- _Saved data entries_
Segment Open
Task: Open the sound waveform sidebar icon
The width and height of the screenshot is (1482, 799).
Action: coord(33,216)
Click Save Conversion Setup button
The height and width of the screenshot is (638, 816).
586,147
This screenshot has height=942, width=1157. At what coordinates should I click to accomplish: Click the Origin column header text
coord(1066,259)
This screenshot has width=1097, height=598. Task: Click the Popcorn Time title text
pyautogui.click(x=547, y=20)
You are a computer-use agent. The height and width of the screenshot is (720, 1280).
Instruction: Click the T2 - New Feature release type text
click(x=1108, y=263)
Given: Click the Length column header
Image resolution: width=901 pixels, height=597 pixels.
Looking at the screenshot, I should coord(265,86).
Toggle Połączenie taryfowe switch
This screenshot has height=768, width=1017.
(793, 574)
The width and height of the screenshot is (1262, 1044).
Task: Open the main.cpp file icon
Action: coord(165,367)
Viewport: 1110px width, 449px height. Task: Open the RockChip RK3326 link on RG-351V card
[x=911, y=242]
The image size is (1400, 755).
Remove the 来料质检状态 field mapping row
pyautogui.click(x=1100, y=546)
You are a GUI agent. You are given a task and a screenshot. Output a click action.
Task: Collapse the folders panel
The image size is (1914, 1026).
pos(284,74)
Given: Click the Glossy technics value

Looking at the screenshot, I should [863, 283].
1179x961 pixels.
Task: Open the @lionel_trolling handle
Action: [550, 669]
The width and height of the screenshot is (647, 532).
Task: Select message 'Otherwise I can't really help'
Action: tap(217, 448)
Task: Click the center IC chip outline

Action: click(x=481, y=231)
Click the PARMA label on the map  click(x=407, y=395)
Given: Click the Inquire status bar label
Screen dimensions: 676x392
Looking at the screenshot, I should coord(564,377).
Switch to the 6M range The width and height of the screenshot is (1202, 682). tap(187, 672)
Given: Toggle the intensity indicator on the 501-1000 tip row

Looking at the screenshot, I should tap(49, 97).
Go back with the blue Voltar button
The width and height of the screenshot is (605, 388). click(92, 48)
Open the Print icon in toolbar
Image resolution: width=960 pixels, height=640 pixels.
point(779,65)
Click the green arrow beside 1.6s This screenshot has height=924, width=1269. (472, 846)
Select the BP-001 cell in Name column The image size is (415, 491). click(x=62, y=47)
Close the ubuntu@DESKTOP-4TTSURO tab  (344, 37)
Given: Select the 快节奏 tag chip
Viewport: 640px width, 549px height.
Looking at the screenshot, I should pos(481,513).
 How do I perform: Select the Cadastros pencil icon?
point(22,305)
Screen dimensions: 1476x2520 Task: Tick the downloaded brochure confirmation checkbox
Segment Closed
- _PROBLEM DETAILS_
Word for word, return the lines from the one holding "Close the ubuntu@DESKTOP-4TTSURO" through the end of the entries above.

- _RESULT OF THIS TASK_
Close the ubuntu@DESKTOP-4TTSURO tab  (344, 37)
Given: Select the 快节奏 tag chip
Viewport: 640px width, 549px height.
Looking at the screenshot, I should pos(481,513).
 How do I perform: Select the Cadastros pencil icon?
point(22,305)
Screen dimensions: 1476x2520 Task: Tick the downloaded brochure confirmation checkbox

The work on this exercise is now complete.